Kenneth P. Serbin, Ph.D.
Professor, History
Kenneth P. Serbin, Ph.D., professor and chair in the department of History, is the immediate past president of the Brazilian Studies Association (2008-2010). He also served as the co-chair of the Brazil Section of the Latin American Studies Association (2003-2006).
Education
Ph.D., University of California, San Diego; History (1993)
M.A., University of California, San Diego; History (1988)
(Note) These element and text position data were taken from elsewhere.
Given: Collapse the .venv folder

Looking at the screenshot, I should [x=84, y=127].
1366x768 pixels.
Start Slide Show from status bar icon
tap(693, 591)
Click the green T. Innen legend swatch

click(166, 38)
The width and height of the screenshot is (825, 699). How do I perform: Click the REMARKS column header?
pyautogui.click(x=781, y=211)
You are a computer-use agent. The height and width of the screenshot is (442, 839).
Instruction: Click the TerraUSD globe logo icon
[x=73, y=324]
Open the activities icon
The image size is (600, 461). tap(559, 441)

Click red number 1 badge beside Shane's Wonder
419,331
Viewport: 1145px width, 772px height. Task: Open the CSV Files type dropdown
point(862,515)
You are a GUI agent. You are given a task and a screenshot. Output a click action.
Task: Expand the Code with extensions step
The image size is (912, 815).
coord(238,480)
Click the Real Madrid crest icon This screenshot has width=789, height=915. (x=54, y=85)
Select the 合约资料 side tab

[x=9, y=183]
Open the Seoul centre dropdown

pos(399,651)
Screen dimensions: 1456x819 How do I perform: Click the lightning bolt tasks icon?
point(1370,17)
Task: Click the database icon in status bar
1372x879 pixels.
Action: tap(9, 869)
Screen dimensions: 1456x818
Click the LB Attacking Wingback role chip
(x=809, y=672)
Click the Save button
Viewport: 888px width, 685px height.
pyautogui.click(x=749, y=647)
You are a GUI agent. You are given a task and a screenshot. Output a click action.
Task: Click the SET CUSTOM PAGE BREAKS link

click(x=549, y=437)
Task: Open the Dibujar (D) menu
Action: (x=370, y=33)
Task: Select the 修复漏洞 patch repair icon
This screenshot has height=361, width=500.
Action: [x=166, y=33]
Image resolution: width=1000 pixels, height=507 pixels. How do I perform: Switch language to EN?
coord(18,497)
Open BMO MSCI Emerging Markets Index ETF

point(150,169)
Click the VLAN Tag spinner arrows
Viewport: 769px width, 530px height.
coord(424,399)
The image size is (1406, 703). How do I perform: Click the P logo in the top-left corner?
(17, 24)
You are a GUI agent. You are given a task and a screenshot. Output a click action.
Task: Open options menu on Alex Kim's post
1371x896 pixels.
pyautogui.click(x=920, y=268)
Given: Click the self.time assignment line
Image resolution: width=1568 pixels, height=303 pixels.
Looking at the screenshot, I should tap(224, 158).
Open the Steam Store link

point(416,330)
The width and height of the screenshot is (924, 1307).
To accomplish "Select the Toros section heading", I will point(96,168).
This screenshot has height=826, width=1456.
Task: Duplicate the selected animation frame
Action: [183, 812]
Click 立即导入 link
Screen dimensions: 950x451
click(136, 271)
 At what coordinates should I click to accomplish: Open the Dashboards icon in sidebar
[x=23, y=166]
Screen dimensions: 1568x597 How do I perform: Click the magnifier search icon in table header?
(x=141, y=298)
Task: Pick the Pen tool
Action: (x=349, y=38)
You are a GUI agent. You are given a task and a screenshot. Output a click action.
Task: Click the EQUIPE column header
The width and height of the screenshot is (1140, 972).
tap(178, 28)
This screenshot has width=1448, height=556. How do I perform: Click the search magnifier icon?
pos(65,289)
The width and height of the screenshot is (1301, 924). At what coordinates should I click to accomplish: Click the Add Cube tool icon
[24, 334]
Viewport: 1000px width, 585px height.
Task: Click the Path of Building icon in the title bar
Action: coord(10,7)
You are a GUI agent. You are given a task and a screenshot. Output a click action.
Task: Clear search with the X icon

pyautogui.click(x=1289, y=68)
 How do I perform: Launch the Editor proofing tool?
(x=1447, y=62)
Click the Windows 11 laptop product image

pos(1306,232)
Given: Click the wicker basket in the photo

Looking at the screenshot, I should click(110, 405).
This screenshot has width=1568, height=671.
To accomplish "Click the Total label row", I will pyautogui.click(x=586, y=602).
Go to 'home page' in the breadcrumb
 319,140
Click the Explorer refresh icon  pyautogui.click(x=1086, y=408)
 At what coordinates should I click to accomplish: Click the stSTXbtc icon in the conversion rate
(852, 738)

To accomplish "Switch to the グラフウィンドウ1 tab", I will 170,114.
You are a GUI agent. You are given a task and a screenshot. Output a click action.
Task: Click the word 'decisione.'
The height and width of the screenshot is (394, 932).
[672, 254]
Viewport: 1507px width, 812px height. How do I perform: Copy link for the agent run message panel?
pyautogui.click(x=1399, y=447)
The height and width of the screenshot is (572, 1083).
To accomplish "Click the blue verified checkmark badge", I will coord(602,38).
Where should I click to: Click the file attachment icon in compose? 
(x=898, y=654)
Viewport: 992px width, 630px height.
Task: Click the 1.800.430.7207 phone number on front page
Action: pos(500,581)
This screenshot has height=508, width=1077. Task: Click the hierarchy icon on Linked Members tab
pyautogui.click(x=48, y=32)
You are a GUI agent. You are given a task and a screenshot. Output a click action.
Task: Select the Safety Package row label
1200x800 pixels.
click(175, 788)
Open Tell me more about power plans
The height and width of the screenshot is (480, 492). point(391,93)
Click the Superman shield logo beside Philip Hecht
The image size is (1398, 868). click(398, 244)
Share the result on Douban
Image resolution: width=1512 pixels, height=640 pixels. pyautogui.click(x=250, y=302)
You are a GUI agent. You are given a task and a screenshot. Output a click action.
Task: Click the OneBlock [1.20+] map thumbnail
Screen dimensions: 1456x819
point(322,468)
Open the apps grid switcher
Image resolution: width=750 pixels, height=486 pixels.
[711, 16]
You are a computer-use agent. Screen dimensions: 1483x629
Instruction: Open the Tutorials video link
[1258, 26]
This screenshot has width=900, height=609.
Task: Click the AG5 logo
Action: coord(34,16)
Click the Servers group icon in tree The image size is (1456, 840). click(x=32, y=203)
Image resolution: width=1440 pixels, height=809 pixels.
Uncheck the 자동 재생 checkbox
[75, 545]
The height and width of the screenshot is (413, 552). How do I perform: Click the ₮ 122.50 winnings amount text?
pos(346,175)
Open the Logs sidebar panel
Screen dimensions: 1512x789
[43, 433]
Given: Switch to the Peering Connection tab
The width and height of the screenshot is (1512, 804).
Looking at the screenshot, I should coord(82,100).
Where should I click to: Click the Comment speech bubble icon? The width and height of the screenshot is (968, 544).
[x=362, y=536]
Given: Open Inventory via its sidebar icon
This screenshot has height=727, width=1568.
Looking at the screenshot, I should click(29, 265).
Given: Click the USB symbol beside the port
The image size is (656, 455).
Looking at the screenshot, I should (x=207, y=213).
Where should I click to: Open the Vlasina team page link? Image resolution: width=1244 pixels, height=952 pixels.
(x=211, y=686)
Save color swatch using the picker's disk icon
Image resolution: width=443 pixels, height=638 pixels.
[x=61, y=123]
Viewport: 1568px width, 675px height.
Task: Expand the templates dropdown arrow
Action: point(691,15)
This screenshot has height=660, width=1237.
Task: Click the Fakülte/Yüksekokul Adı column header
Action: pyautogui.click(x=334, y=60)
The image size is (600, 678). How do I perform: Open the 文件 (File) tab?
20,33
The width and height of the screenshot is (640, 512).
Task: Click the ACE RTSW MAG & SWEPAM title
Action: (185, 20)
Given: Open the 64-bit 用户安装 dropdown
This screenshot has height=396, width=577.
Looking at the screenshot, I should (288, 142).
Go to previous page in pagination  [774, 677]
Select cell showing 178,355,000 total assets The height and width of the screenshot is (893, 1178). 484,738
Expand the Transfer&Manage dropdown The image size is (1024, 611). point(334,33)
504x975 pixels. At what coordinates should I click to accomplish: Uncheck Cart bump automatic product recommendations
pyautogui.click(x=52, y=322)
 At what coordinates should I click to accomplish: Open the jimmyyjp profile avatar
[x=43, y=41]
B.A., Yale, History (1982)
Scholarly and Creative Work
Serbin's book Secret Dialogues: Church-State Relations, Torture, and Social Justice in Authoritarian Brazil (University of Pittsburgh Press, 2000) appeared in a special augmented Portuguese edition with Brazil’s top publisher and received wide coverage in the Brazilian news and cultural media. In 2003 it won the Book Prize of the Brazil Section of the Latin American Studies Association. His book Needs of the Heart: A Social and Cultural History of Brazil’s Clergy and Seminaries was published by University of Notre Dame press (2006) and won the same prize. It was issued in Brazil in 2008. Serbin is the co-editor of O bispo de Volta Redonda: memórias de Dom Waldyr Calheiros, an oral autobiography of one of Brazil’s leading bishops (2001). He is also the author of “The Catholic Church, Religious Pluralism, and Democracy in Brazil,” a chapter in the edited volume Democratic Brazil: Actors, Institutions, and Processes (2000). Supported by the National Endowment for the Humanities, the American Council of Learned Societies, and the Fulbright-Hays program, Serbin’s current project is “From Revolutionaries to Rulers: How Brazil’s Leftist Insurgents Went from Kidnapping the American Ambassador to Guiding a Democratic and Capitalist Giant.” It chronicles the history of a generation of militants who opposed Brazil’s military dictatorship (1964-1985) and U.S. imperialism. He is a former fellow of the Helen Kellogg Institute for International Studies at the University of Notre Dame and was a research associate of the North-South Center at the University of Miami. His many articles have appeared in the Hispanic American Historical Review, the Journal of Latin American Studies, Latin American Politics and Society, the Christian Century, National Catholic Reporter, In These Times, Folha de S. Paulo, O Estado de S. Paulo, Valor and other publications. Serbin teaches the classes History of Brazil, Colonial Latin America, Modern Latin America, Latin America through Film, Religion and Social Upheaval in Twentieth Century Latin America, World History, and Heroic Journeys: The (Hi)story of Two Religious Congregations in the Modern World.
Teaching Interests
Serbin's research focuses on the history of the Catholic Church and social and reproductive issues, the relationship between religion and democracy, and the revolutionary left in Brazil.